## What you are asked to do
All of the lines below should be printed again exactly as they are.

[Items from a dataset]
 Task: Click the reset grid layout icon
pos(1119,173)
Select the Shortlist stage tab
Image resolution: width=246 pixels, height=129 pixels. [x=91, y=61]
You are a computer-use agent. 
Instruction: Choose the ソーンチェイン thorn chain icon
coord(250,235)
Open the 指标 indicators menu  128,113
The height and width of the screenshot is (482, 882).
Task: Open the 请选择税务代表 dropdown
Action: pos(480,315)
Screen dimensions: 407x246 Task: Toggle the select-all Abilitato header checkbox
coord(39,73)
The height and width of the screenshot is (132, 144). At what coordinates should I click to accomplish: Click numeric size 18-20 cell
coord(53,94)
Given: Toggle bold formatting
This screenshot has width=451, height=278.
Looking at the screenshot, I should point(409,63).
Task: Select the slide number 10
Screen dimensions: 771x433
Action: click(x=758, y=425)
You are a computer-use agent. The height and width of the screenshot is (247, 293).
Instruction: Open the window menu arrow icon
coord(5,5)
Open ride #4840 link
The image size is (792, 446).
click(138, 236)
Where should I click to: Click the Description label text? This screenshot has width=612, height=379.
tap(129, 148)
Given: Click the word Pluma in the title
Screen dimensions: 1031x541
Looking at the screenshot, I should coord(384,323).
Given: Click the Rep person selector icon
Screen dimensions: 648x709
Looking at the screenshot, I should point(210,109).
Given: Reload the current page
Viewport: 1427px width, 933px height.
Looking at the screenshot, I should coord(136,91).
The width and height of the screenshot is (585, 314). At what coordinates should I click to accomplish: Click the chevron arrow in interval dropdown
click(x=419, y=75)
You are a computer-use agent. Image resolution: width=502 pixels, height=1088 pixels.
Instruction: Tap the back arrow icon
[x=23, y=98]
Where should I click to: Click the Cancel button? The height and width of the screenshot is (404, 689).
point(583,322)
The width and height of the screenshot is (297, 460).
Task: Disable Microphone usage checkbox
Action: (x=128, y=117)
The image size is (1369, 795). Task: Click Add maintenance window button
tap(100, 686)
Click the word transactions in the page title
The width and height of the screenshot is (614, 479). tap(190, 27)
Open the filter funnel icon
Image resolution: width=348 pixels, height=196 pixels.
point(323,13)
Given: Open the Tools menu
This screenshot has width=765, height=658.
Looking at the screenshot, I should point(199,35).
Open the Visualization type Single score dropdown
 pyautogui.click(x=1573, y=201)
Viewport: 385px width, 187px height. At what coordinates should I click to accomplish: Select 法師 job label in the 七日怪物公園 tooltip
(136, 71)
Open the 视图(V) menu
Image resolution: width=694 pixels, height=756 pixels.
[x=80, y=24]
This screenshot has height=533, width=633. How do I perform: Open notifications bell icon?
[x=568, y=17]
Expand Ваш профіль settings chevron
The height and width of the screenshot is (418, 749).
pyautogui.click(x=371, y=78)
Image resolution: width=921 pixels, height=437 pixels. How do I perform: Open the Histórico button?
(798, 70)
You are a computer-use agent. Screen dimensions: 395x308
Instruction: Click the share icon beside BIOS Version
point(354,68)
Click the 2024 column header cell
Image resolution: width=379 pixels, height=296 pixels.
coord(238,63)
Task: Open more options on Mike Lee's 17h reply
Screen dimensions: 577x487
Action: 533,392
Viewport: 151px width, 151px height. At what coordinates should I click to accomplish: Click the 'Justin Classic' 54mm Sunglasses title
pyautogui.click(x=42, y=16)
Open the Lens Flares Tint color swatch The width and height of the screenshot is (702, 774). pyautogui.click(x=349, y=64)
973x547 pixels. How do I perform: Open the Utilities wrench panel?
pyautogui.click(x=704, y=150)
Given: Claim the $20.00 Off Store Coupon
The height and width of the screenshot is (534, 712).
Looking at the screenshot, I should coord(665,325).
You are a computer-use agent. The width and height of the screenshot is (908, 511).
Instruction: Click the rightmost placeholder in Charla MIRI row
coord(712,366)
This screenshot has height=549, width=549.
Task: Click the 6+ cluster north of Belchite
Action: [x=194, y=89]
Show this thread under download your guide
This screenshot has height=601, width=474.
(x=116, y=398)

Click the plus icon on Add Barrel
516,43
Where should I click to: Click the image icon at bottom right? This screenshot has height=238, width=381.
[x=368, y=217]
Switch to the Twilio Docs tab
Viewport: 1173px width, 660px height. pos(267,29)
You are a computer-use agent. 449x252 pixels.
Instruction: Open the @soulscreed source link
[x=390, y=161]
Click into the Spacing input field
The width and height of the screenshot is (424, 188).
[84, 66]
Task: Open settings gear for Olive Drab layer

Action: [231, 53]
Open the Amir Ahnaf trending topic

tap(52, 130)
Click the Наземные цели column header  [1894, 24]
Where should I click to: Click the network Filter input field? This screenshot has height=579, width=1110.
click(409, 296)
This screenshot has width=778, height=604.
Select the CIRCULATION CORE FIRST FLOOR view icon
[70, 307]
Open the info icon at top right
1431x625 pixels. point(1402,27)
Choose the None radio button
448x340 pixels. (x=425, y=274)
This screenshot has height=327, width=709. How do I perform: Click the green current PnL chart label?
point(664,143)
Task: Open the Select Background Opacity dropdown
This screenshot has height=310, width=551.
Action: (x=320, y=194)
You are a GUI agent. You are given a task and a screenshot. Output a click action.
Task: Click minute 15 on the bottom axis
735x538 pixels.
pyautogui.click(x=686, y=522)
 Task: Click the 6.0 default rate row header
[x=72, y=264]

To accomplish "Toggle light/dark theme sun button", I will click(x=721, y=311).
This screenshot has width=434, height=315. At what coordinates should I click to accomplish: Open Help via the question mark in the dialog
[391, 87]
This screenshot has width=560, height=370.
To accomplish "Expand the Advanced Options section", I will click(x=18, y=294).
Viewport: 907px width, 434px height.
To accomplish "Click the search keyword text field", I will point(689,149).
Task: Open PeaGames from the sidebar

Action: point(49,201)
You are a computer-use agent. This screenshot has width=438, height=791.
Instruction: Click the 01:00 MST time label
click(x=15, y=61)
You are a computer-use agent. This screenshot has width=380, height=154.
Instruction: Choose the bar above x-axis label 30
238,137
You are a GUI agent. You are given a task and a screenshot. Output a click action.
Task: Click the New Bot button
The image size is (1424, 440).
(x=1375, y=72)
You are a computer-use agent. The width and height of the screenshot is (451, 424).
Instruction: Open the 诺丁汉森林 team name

## Solution to this exercise
 Task: Click the reset grid layout icon
pos(1119,173)
Select the Shortlist stage tab
Image resolution: width=246 pixels, height=129 pixels. [x=91, y=61]
You are a computer-use agent. 
Instruction: Choose the ソーンチェイン thorn chain icon
coord(250,235)
Open the 指标 indicators menu  128,113
The height and width of the screenshot is (482, 882).
Task: Open the 请选择税务代表 dropdown
Action: pos(480,315)
Screen dimensions: 407x246 Task: Toggle the select-all Abilitato header checkbox
coord(39,73)
The height and width of the screenshot is (132, 144). At what coordinates should I click to accomplish: Click numeric size 18-20 cell
coord(53,94)
Given: Toggle bold formatting
This screenshot has width=451, height=278.
Looking at the screenshot, I should point(409,63).
Task: Select the slide number 10
Screen dimensions: 771x433
Action: click(x=758, y=425)
You are a computer-use agent. The height and width of the screenshot is (247, 293).
Instruction: Open the window menu arrow icon
coord(5,5)
Open ride #4840 link
The image size is (792, 446).
click(138, 236)
Where should I click to: Click the Description label text? This screenshot has width=612, height=379.
tap(129, 148)
Given: Click the word Pluma in the title
Screen dimensions: 1031x541
Looking at the screenshot, I should coord(384,323).
Given: Click the Rep person selector icon
Screen dimensions: 648x709
Looking at the screenshot, I should point(210,109).
Given: Reload the current page
Viewport: 1427px width, 933px height.
Looking at the screenshot, I should coord(136,91).
The width and height of the screenshot is (585, 314). At what coordinates should I click to accomplish: Click the chevron arrow in interval dropdown
click(x=419, y=75)
You are a computer-use agent. Image resolution: width=502 pixels, height=1088 pixels.
Instruction: Tap the back arrow icon
[x=23, y=98]
Where should I click to: Click the Cancel button? The height and width of the screenshot is (404, 689).
point(583,322)
The width and height of the screenshot is (297, 460).
Task: Disable Microphone usage checkbox
Action: (x=128, y=117)
The image size is (1369, 795). Task: Click Add maintenance window button
tap(100, 686)
Click the word transactions in the page title
The width and height of the screenshot is (614, 479). tap(190, 27)
Open the filter funnel icon
Image resolution: width=348 pixels, height=196 pixels.
point(323,13)
Given: Open the Tools menu
This screenshot has width=765, height=658.
Looking at the screenshot, I should point(199,35).
Open the Visualization type Single score dropdown
 pyautogui.click(x=1573, y=201)
Viewport: 385px width, 187px height. At what coordinates should I click to accomplish: Select 法師 job label in the 七日怪物公園 tooltip
(136, 71)
Open the 视图(V) menu
Image resolution: width=694 pixels, height=756 pixels.
[x=80, y=24]
This screenshot has height=533, width=633. How do I perform: Open notifications bell icon?
[x=568, y=17]
Expand Ваш профіль settings chevron
The height and width of the screenshot is (418, 749).
pyautogui.click(x=371, y=78)
Image resolution: width=921 pixels, height=437 pixels. How do I perform: Open the Histórico button?
(798, 70)
You are a computer-use agent. Screen dimensions: 395x308
Instruction: Click the share icon beside BIOS Version
point(354,68)
Click the 2024 column header cell
Image resolution: width=379 pixels, height=296 pixels.
coord(238,63)
Task: Open more options on Mike Lee's 17h reply
Screen dimensions: 577x487
Action: 533,392
Viewport: 151px width, 151px height. At what coordinates should I click to accomplish: Click the 'Justin Classic' 54mm Sunglasses title
pyautogui.click(x=42, y=16)
Open the Lens Flares Tint color swatch The width and height of the screenshot is (702, 774). pyautogui.click(x=349, y=64)
973x547 pixels. How do I perform: Open the Utilities wrench panel?
pyautogui.click(x=704, y=150)
Given: Claim the $20.00 Off Store Coupon
The height and width of the screenshot is (534, 712).
Looking at the screenshot, I should coord(665,325).
You are a computer-use agent. The width and height of the screenshot is (908, 511).
Instruction: Click the rightmost placeholder in Charla MIRI row
coord(712,366)
This screenshot has height=549, width=549.
Task: Click the 6+ cluster north of Belchite
Action: [x=194, y=89]
Show this thread under download your guide
This screenshot has height=601, width=474.
(x=116, y=398)

Click the plus icon on Add Barrel
516,43
Where should I click to: Click the image icon at bottom right? This screenshot has height=238, width=381.
[x=368, y=217]
Switch to the Twilio Docs tab
Viewport: 1173px width, 660px height. pos(267,29)
You are a computer-use agent. 449x252 pixels.
Instruction: Open the @soulscreed source link
[x=390, y=161]
Click into the Spacing input field
The width and height of the screenshot is (424, 188).
[84, 66]
Task: Open settings gear for Olive Drab layer

Action: [231, 53]
Open the Amir Ahnaf trending topic

tap(52, 130)
Click the Наземные цели column header  [1894, 24]
Where should I click to: Click the network Filter input field? This screenshot has height=579, width=1110.
click(409, 296)
This screenshot has width=778, height=604.
Select the CIRCULATION CORE FIRST FLOOR view icon
[70, 307]
Open the info icon at top right
1431x625 pixels. point(1402,27)
Choose the None radio button
448x340 pixels. (x=425, y=274)
This screenshot has height=327, width=709. How do I perform: Click the green current PnL chart label?
point(664,143)
Task: Open the Select Background Opacity dropdown
This screenshot has height=310, width=551.
Action: (x=320, y=194)
You are a GUI agent. You are given a task and a screenshot. Output a click action.
Task: Click minute 15 on the bottom axis
735x538 pixels.
pyautogui.click(x=686, y=522)
 Task: Click the 6.0 default rate row header
[x=72, y=264]

To accomplish "Toggle light/dark theme sun button", I will click(x=721, y=311).
This screenshot has width=434, height=315. At what coordinates should I click to accomplish: Open Help via the question mark in the dialog
[391, 87]
This screenshot has width=560, height=370.
To accomplish "Expand the Advanced Options section", I will click(x=18, y=294).
Viewport: 907px width, 434px height.
To accomplish "Click the search keyword text field", I will point(689,149).
Task: Open PeaGames from the sidebar

Action: point(49,201)
You are a computer-use agent. This screenshot has width=438, height=791.
Instruction: Click the 01:00 MST time label
click(x=15, y=61)
You are a computer-use agent. This screenshot has width=380, height=154.
Instruction: Choose the bar above x-axis label 30
238,137
You are a GUI agent. You are given a task and a screenshot. Output a click action.
Task: Click the New Bot button
The image size is (1424, 440).
(x=1375, y=72)
You are a computer-use agent. The width and height of the screenshot is (451, 424).
Instruction: Open the 诺丁汉森林 team name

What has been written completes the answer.